En último término, hacer hablar a la materia permite aquello que Diego Moya demanda al trabajo artístico, tal y como lo formula en la entrevista que aparece en este catálogo: hacer “visible lo invisible”. Una formulación que nos lleva atrás, esta vez en el tiempo artístico, a lo que Paul Klee expresó en la primera frase de su Confesión creativa (1920): "El arte no reproduce lo visible, sino que hace lo visible." Y también a lo que Maurice Merleau-Ponty (1964, 47) planteaba en su libro póstumo Lo visible y lo invisible, la necesidad “si existe un mundo”, de abordar la tarea de comprender “cuáles pueden ser las relaciones del mundo visible y del mundo invisible”.

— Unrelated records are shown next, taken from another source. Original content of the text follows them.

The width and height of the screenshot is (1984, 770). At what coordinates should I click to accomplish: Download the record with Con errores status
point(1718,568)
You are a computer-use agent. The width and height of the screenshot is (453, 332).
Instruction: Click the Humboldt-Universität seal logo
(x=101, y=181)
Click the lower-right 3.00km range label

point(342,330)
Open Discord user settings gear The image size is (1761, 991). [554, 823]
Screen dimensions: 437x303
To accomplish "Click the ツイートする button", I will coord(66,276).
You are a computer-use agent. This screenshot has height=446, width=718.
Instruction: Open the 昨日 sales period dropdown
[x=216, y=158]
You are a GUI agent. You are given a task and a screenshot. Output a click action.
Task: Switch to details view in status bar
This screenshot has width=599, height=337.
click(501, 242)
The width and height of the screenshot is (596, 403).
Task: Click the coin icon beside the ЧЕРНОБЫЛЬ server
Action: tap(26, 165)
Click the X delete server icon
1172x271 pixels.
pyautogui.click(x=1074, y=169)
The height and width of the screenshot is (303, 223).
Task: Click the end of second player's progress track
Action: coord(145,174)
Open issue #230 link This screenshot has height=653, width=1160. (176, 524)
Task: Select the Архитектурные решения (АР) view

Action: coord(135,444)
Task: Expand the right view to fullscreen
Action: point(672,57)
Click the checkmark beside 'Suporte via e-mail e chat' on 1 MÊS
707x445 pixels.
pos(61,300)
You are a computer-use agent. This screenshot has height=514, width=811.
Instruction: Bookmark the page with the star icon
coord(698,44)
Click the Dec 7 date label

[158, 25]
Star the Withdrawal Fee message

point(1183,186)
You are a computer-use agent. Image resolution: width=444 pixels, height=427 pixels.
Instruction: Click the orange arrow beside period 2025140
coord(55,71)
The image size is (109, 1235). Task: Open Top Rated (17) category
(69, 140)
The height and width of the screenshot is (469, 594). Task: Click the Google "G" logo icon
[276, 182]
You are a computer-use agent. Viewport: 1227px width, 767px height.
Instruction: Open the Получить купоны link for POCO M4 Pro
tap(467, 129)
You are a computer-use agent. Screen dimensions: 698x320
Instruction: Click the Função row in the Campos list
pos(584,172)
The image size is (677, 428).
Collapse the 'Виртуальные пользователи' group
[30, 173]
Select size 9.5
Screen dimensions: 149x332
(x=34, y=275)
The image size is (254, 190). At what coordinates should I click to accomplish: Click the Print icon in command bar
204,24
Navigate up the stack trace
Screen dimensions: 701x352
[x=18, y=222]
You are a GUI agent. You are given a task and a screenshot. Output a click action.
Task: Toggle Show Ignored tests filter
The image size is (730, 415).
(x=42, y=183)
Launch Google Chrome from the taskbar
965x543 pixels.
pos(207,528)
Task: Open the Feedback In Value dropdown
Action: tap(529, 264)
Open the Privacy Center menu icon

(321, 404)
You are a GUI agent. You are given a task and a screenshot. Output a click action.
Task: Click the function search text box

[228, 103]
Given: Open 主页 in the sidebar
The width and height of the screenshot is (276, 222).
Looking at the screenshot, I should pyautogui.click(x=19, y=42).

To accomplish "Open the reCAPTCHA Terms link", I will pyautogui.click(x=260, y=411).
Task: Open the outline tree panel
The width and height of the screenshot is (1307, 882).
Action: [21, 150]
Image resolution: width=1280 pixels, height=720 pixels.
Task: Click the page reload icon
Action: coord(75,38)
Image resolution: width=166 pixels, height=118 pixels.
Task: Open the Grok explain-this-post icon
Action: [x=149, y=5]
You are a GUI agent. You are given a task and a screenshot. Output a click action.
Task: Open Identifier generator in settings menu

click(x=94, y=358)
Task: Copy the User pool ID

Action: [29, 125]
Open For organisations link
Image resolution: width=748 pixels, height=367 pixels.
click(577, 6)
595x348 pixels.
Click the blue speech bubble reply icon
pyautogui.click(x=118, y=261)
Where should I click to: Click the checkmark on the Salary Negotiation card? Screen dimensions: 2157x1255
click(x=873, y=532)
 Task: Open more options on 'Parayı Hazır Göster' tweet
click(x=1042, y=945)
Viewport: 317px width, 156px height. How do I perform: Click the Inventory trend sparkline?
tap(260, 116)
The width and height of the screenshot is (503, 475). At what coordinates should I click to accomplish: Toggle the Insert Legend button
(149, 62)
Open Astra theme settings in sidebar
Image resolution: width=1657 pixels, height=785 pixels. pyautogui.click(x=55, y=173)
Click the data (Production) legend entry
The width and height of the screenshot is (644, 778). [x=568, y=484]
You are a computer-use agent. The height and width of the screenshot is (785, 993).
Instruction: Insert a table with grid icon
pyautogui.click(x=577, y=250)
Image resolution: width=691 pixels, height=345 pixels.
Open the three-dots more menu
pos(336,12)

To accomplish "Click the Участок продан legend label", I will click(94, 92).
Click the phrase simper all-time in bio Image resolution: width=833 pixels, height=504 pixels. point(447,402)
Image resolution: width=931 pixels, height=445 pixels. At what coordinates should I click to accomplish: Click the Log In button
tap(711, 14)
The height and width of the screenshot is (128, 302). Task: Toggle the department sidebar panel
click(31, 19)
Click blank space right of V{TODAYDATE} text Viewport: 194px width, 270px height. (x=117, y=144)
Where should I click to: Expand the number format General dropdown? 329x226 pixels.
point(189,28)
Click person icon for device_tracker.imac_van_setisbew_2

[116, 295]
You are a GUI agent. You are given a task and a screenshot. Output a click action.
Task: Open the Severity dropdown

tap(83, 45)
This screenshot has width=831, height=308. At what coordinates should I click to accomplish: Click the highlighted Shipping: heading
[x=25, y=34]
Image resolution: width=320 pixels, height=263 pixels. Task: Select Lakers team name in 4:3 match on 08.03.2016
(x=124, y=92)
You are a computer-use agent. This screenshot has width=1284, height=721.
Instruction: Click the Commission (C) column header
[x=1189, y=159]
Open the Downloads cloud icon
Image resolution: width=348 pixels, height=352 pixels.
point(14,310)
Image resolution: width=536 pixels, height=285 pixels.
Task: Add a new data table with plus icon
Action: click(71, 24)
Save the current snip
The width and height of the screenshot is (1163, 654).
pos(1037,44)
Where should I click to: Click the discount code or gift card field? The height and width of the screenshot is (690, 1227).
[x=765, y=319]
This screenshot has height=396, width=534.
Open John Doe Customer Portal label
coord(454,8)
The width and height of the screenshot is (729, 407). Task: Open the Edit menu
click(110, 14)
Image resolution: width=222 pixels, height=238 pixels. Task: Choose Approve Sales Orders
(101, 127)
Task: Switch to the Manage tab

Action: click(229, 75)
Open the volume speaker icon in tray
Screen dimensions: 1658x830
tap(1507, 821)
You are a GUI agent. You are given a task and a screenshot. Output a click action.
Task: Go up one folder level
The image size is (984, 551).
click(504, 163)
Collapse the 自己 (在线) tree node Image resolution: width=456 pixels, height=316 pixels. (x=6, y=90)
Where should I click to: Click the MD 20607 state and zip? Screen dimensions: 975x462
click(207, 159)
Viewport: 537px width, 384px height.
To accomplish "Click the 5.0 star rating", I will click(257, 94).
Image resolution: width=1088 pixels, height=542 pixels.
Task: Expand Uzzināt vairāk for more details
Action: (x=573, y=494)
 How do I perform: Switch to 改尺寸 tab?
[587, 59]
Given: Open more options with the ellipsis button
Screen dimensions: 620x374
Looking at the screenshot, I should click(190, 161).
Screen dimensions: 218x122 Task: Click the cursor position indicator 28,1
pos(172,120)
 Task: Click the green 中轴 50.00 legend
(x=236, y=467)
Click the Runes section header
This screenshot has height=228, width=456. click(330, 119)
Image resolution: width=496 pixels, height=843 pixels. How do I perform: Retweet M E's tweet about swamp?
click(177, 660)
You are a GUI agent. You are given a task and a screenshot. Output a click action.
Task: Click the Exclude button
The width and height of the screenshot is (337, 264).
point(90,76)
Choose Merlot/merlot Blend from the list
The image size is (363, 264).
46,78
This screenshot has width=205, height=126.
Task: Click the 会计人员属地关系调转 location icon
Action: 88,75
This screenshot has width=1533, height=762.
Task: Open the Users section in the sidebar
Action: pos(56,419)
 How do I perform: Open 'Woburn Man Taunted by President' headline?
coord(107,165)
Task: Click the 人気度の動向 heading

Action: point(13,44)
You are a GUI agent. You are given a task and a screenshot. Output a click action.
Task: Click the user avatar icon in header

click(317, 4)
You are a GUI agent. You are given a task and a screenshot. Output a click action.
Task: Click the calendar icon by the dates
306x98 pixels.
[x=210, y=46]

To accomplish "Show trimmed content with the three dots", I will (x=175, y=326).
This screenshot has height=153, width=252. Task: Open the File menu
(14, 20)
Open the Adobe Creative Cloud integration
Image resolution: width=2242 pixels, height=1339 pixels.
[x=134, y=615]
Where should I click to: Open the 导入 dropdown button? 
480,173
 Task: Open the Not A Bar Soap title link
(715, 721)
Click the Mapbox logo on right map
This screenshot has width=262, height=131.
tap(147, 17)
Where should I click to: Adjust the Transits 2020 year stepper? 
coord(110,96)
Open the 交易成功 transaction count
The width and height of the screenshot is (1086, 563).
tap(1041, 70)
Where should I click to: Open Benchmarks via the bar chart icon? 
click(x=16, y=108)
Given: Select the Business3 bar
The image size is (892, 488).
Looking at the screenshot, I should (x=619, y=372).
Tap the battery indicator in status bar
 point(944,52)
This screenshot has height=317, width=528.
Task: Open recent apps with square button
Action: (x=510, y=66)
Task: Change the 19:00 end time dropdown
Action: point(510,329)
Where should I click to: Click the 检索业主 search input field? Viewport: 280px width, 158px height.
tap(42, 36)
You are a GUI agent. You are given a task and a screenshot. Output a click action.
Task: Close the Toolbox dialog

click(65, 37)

Con las obras de Diego Moya, lo que era invisible, se hace visible. Aunque, obviamente, no en su totalidad: lo que vemos es un registro, una huella, una impronta. Vemos y a la vez no vemos: estamos lejos del “parecido” de las cosas, porque la distancia en la representación nos lleva a otro mundo distinto al nuestro, a otra materia. Nos remontamos en el tiempo y, a la vez, no podemos, porque la distancia de lo que fijó la huella que alcanzamos por contacto no se puede superar, y por eso alcanzamos a ver una imagen oscilante de algo que estuvo, que fue, pero que ya en nuestro ahora, no está, no es. Aunque sí queda el resto de su imagen, la impronta. Lo que podríamos llamar el resto visible, para trazar un paralelo con la fórmula que Paul Celan utilizó para caracterizar la poesía: Signbarer Rest, [residuo o resto cantable]. Improntas de las huellas ancestrales, resto visible de la materia en su flujo en el devenir temporal.

 

REFERENCIAS

- Gaston Bachelard (1942): L’Eau et les rêves. Éssai sur l’imagination de la matière; José Corti, Paris. Tr. esp. de Ida Vitale: El agua y los sueños. Ensayo sobre la imaginación de la materia; F.C.E., México, 1978.
- Ernst Bloch (1930): Spuren. Tr. esp.: Huellas. Prólogo de José Jiménez, tr. esp. y notas de Miguel Salmerón; Tecnos/Alianza (col. “neoMETRÓPOLIS”), Madrid, 2005.
- Ernst Bloch (1972): Das Materialismusproblem, seine Geschichte und Substanz; Suhrkamp, Frankfurt.
- Georges Didi-Huberman (2008): La Resemblance par contact. Archéologie, anachronisme et modernité de l’empreinte; Les Éditions de Minuit, Paris.
- Maurice Merleau-Ponty (1964): Le Visible et l’invisible. Texte établi par Claude Lefort, accompagné d’un avertissement et d’une postface; Gallimard, Paris. Reimp.: 1971.
- Diego Moya (1994): Entre dos mundos; Galería May Moré.
- Diego Moya (2009): Catálogo Gigabytes de piedra; Instituto Cervantes, Rabat, sin números de página.